Error Handling

When things go wrong, your API needs to communicate clearly. A missing task should return 404, not crash the server. Invalid input should return 422, not accept garbage. Good error handling makes APIs predictable—and predictability matters enormously for agents.

Why Error Handling Matters for Agents

When humans use an API, they read error messages and adjust. When agents call your API, they need to programmatically decide what to do. Clear, consistent errors enable agents to:

Retry on transient failures (5xx errors)
Report bad input to users (4xx errors with helpful messages)
Handle missing resources gracefully (404 → create new one? skip?)
Never retry on business rule violations (400 → input fundamentally wrong)

An agent that can't distinguish "try again later" from "your request is wrong" will either waste resources retrying or fail silently on fixable problems.

HTTP Status Codes: The Communication Layer

HTTP status codes are a shared language between server and client:

Range	Category	Meaning	Agent Should
2xx	Success	Request worked	Proceed normally
4xx	Client Error	Client sent something wrong	Fix request, don't retry
5xx	Server Error	Server failed internally	Retry with backoff

Common codes you'll use:

Code	Name	When to Use
200	OK	Request succeeded (default)
201	Created	Resource created successfully
204	No Content	Success, nothing to return
400	Bad Request	Client sent invalid data (business rules)
404	Not Found	Resource doesn't exist
422	Unprocessable Entity	Validation failed (Pydantic)
500	Internal Server Error	Something broke on the server

The agent perspective: A well-designed agent inspects the status code FIRST, then reads the body. This is more reliable than parsing error messages:

# Agent-side code (not your server, but how agents consume your API)
response = await client.get("/tasks/999")
if response.status_code == 404:
    # Resource doesn't exist - create it or skip
    ...
elif response.status_code >= 500:
    # Server problem - retry with exponential backoff
    ...

The HTTPException Class

FastAPI provides HTTPException for returning error responses:

from fastapi import HTTPException

@app.get("/tasks/{task_id}")
def get_task(task_id: int):
    task = find_task(task_id)
    if not task:
        raise HTTPException(
            status_code=404,
            detail="Task not found"

◇ ◇ ◇

**Objective:** Can you pick up the FastAPI error-handling tutorial above from the point where it stops and keep it going?

**Items:**
◇ ◇ ◇

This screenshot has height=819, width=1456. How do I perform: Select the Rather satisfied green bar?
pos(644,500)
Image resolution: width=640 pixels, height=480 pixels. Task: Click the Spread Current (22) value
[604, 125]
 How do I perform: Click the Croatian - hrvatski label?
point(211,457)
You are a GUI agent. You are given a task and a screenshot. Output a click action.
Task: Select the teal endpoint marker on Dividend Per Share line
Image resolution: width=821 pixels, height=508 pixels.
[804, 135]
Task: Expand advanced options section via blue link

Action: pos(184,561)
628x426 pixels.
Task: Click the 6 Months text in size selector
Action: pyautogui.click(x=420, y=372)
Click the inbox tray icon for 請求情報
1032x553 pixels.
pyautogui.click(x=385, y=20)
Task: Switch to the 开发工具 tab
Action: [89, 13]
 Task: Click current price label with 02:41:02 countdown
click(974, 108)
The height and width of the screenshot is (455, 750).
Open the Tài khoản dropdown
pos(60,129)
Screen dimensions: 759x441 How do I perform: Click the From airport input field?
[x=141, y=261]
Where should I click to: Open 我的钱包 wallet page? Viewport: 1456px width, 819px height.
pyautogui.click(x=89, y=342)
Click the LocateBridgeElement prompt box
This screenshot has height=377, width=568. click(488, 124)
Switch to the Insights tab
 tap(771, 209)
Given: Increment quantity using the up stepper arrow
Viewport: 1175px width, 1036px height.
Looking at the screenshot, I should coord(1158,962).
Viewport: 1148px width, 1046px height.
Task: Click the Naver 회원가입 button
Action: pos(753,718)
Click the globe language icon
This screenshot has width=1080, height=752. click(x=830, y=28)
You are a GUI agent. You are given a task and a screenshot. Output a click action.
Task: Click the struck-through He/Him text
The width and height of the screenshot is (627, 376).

◇ ◇ ◇

**Task result:**
        )
    return task

What happens when you raise?

FastAPI stops executing your function
Returns the specified status code
Sends the detail as JSON

The response looks like:

{
  "detail": "Task not found"
}

Why raise, not return? Exceptions bubble up through your code. If you have helper functions, they can raise HTTPException directly without needing to propagate error codes back up the call chain.

Using the status Module

Magic numbers like 404 work, but are harder to read. FastAPI provides named constants:

from fastapi import HTTPException, status

@app.get("/tasks/{task_id}")
def get_task(task_id: int):
    task = find_task(task_id)
    if not task:
        raise HTTPException(
            status_code=status.HTTP_404_NOT_FOUND,
            detail=f"Task with id {task_id} not found"
        )
    return task

Now the code is self-documenting. Common constants:

status.HTTP_200_OK
status.HTTP_201_CREATED
status.HTTP_204_NO_CONTENT
status.HTTP_400_BAD_REQUEST
status.HTTP_404_NOT_FOUND
status.HTTP_422_UNPROCESSABLE_ENTITY
status.HTTP_500_INTERNAL_SERVER_ERROR

A subtlety: Python's autocomplete works with status.HTTP_..., making it easy to discover available codes. With magic numbers, you'd need to look them up.

Setting Success Status Codes

Override the default 200 for specific endpoints:

# Return 201 for resource creation
@app.post("/tasks", status_code=status.HTTP_201_CREATED)
def create_task(task: TaskCreate):
    # ...
    return new_task

# Return 204 for deletion (no body)
@app.delete("/tasks/{task_id}", status_code=status.HTTP_204_NO_CONTENT)
def delete_task(task_id: int):
    # ... delete logic
    return None  # No response body with 204

Why 201 for create? It signals "resource was created" vs "here's a resource that existed." Agents can distinguish between idempotent retrieval and actual creation.

Why 204 for delete? The resource is gone—there's nothing meaningful to return. Some APIs return 200 with confirmation; 204 is more semantically correct.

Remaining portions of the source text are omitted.